1785 Father John Carroll, the Prefect Apostolic of the United States, wrote to the Vatican about his pastoral concerns for Black Catholics, many of who then resided in Maryland.
1875-1900 Bishop James Augustine Healy (1830-1900) served as Bishop of Portland in Maine and became the first African-American Catholic bishop in the United States.
1793 Black Catholics from Haiti settled Fells Point, Maryland, near Baltimore.
1829 Mother Elizabeth Lange (1784-1882), O.S.P., and others began religious life in Baltimore as the Oblate Sisters of Providence, which became the first Black community of women religious in the United States.
1837 Henriette DeLile, a mixed-race African American, founded the Sisters of the Holy Family in New Orleans. Initially, it was known as the Sisters of the Presentation.
1871 The St. Joseph Society of the Sacred Heart (Josephite Fathers and Brothers) became established in Baltimore.
1874 Patrick Healy, a mixed-race African American, served as president of Georgetown University, and became the first African American president of a Catholic university.
1875 James A. Healy, a mixed-race African American, served as Bishop of Portland (Oregon), and became the first African American Catholic bishop.
1878 Mathilda Beasley (1832-1903) founded the Third Order of St. Francis as a community of women religious for African Americans.
1886 Rev.
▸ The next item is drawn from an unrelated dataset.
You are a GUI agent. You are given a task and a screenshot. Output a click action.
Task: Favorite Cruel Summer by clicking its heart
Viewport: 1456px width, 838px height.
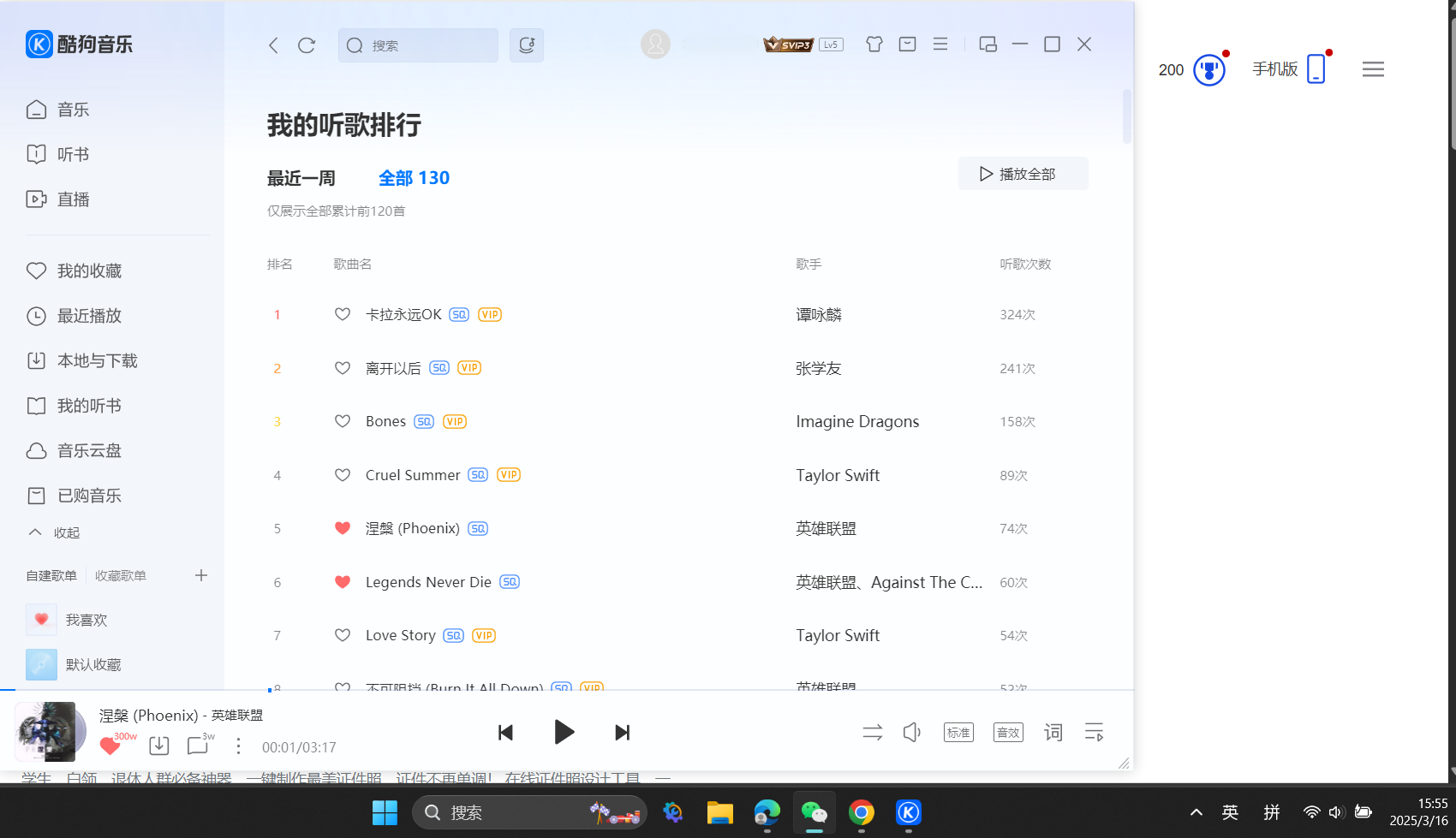[x=343, y=475]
Augustus "Father Gus" Tolton (1854-1897) of Quincy, Illinois, became the first publically identified African American Catholic priest.
1887 The Commission for the Catholic Missions among the Colored People and the Indians (now known as the Black and Indian Mission Collection) held its first annual Lenten appeal to support African American and Native American evangelization in the United States.
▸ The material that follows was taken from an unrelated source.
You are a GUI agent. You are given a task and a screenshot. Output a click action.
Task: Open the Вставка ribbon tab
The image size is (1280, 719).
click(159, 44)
1889 Daniel Rudd founded the National Black Catholic Congress, a lay organization, which met for the first time first in Washington, D.C. Subsequent lay congresses were held almost annually during the 1890s. An 1893 congress in Chicago cited practices of racism and segregation in the United States with such practices in some U.S. Catholic churches as well.
1891 Saint Katharine Drexel founded the Sisters of the Blessed Sacrament for Indians and Colored People, which focused on evangelizing African Americans and Native Americans in the United States.
1904, January Archbishop Diomede Falconio, O.F.M., the apostolic delegate of Pope Pius X, received a letter from Cardinal Girolamo Maria Gotti, O.D.C., the cardinal prefect of the Congregation of the Propaganda, commanding the Church in the United States to cease unchristian practices of racism and discrimination found in some U.S. Catholic institutions. At this time, the Catholic Church still regarded the United States as a mission territory, which gave Propaganda special jurisdiction over the U.S. Church.
1905 At their annual meeting, Cardinal Gotti's letter prompted the U.S. archbishops to discuss the annual Lenten collection . They concluded that it did not provide adequate funding for Black evangelization and that a special organization should be established to provide additional support.
1907 The Catholic Negro-American Mission Board (CNAMB) was established in New York City as the "Catholic Board for Mission Work Among the Colored People" to provide a second funding stream for mission work in the black community.
1909 The Knights of Peter Claver was founded as a predominantly Catholic African American fraternal organization.
1916 Rev. Ignatius Lissner, S.M.A., founded the Franciscan Handmaids of Mary in Savannah, Georgia, as a community of African American women religious to teach African American children. In 1924, it relocated to New York City.
1922?- CNAMB raised funds through its publications, Our Colored Missions, 1922?-1974?, and Educating in Faith, 1974-.
1925 The Federated Colored Catholics was founded as a national lay religious organization of Catholic African Americans to promote mutual cooperation and Catholic education.
1970 CNAMB renamed itself The Catholic Negro-American Mission Board.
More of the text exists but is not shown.